[Pixel coordinate grounding data]
BEGIN

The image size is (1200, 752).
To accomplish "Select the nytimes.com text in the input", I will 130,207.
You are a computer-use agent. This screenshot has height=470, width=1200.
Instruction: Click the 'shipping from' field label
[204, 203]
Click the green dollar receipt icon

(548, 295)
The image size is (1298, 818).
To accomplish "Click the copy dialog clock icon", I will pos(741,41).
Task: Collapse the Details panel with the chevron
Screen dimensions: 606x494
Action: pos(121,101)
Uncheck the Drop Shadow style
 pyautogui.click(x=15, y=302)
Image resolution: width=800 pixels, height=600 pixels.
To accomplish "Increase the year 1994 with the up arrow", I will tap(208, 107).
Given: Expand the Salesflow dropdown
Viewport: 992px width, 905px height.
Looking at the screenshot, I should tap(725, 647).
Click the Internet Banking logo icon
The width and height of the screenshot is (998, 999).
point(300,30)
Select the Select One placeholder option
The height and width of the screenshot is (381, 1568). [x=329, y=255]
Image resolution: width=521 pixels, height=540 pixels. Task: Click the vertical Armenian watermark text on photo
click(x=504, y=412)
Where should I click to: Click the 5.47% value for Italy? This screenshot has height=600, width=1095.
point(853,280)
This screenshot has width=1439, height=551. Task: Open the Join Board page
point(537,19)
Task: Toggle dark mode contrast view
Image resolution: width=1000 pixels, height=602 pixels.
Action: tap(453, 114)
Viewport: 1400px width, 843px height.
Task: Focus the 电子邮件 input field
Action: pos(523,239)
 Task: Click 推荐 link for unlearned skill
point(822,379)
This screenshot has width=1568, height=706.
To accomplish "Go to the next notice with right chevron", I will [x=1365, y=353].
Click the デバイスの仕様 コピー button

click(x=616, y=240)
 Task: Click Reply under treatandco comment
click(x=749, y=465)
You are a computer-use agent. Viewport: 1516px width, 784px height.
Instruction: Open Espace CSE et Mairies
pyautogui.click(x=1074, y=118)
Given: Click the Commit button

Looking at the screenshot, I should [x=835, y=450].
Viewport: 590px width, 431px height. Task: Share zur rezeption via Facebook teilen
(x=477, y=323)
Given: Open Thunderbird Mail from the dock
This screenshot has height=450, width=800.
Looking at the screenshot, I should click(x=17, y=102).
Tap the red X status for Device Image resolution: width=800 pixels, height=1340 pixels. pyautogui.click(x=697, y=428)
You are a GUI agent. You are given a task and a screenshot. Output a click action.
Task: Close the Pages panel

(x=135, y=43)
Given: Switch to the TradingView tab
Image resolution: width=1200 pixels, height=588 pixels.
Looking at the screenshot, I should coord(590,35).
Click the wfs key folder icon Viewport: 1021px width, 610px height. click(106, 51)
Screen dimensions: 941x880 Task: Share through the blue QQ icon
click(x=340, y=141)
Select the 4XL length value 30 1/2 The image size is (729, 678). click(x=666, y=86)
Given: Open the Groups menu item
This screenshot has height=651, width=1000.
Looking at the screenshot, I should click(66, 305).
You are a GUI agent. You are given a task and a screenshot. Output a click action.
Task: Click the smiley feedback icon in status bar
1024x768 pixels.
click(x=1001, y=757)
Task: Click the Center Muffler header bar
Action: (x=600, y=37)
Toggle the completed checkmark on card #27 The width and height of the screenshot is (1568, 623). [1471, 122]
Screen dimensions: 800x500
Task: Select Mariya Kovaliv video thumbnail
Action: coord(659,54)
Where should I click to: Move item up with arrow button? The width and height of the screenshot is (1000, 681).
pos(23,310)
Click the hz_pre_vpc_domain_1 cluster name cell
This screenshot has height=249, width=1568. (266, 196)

END

Problem to work on :: Among the entries, find every line holding "computer" and return it.

Expected answer ::
You are a computer-use agent. This screenshot has height=470, width=1200.
You are a computer-use agent. Viewport: 1516px width, 784px height.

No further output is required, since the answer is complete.